Book Review: Jet Set: The People, the Planes, the Glamour, and the Sex in Aviation’s Glory Years by William Stadiem
Disclaimer: I received this book as a Goodreads giveaway on the premise that I would review it. My copy was an Advance Uncorrected Proof, and there will be considerable changes made to the final product, due to be in stores June 2014.
This is a chatty history of the period from 1958, the introduction of the 707 passenger jet, through approximately 1970, the heyday of fast, easy and almost affordable travel between the United States and Europe. The book opens with an account of the Cháteau de Sully crash in 1962, the worst blow to Atlanta, Georgia’s society since General Sherman, as a 707 crashed in Paris with most of the Atlanta Art Association aboard.
But most of the book is less about the ordinary travelers of the period, or even the pilots and crew of the jets. Instead, we get short biographies of the movers and shakers of the jet aircraft industry and airlines, the glitterati who made up the “Set” even before jets were added, and the various hoteliers, restaurateurs, movie folks and gossip columnists that gave the era much of its glamour.
It’s very much a “six degrees” book, with Celebrity A having been married to Model B, who then married Executive C, who attended parties for Movie Star D…There’s a lot of name-dropping. Often, the narrative will flit through three or four different tangents before coming back to the story the chapter is telling.
There was an awful lot of sex going on in the Jet Set, it seems, with many of the people discussed having three or four spouses, and twice as many affairs. Also a lot of sexism.
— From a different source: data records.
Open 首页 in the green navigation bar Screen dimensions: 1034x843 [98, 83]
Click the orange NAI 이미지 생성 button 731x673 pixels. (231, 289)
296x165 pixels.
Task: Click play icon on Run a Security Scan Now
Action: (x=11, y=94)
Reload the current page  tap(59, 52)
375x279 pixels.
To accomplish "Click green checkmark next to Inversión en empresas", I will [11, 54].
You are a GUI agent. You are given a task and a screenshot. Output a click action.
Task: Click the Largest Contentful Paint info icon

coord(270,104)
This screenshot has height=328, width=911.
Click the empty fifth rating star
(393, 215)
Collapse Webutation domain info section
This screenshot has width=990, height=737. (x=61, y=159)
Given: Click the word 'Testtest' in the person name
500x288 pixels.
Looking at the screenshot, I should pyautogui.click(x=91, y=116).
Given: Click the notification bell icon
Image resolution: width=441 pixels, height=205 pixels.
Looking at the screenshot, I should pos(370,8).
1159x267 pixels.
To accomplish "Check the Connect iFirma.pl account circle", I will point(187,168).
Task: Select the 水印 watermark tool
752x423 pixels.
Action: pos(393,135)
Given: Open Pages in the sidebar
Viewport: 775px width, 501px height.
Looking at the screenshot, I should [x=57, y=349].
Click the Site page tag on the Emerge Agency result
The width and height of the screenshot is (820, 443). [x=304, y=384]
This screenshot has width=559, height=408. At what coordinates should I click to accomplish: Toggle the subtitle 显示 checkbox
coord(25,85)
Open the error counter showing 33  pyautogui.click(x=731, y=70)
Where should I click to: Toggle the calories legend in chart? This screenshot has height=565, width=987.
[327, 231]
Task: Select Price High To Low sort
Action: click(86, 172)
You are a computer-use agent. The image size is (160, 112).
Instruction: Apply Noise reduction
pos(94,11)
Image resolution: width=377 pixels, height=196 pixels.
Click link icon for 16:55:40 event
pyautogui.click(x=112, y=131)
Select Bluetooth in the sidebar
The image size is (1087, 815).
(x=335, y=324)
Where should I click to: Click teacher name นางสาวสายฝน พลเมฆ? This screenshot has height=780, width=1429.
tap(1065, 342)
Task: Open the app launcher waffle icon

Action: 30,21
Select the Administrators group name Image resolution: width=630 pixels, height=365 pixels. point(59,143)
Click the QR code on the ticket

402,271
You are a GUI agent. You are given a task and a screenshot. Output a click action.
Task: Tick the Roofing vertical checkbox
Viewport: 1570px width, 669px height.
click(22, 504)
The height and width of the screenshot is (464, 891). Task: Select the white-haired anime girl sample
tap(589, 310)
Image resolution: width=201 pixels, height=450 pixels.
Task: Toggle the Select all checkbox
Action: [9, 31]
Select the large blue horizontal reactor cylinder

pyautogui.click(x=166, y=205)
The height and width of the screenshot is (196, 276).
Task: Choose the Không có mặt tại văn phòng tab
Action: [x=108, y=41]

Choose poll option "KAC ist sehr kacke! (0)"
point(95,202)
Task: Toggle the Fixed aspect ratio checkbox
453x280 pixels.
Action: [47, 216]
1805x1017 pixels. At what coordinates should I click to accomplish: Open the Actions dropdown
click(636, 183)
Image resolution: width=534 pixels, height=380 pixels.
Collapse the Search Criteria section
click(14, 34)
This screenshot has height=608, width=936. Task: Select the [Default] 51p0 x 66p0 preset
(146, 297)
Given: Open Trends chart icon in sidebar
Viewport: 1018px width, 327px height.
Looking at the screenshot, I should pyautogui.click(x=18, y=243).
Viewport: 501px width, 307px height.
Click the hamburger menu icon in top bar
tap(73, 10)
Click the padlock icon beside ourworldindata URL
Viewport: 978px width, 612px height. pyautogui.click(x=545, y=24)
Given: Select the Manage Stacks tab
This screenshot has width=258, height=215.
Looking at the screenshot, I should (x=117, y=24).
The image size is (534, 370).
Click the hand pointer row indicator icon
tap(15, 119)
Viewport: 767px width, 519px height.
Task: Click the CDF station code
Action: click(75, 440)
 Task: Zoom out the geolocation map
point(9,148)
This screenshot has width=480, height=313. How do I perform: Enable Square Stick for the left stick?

While there are stories of a few notable women who managed to beat the odds, becoming successful and influential in the society world, the Jet Set was not a hotbed of the Women’s Lib movement, which was going on elsewhere.
By the end of the time period discussed, a number of factors killed off the Jet Set era; skyjacking, inflation, the aging out, imprisonment or death of many playboys, and the youth movement making “cool” more important than “smooth.” The final chapter describes the fate of many of the main people discussed.
There’s a scattering of black and white photos, and in the finished product there will be a bibliography and index.
The book’s style tends towards the gossipy, with more sober chunks interspersed. I’d recommend it more for the casual reader who is nostalgic for the era, or would like to know what it was all about, than the serious scholar.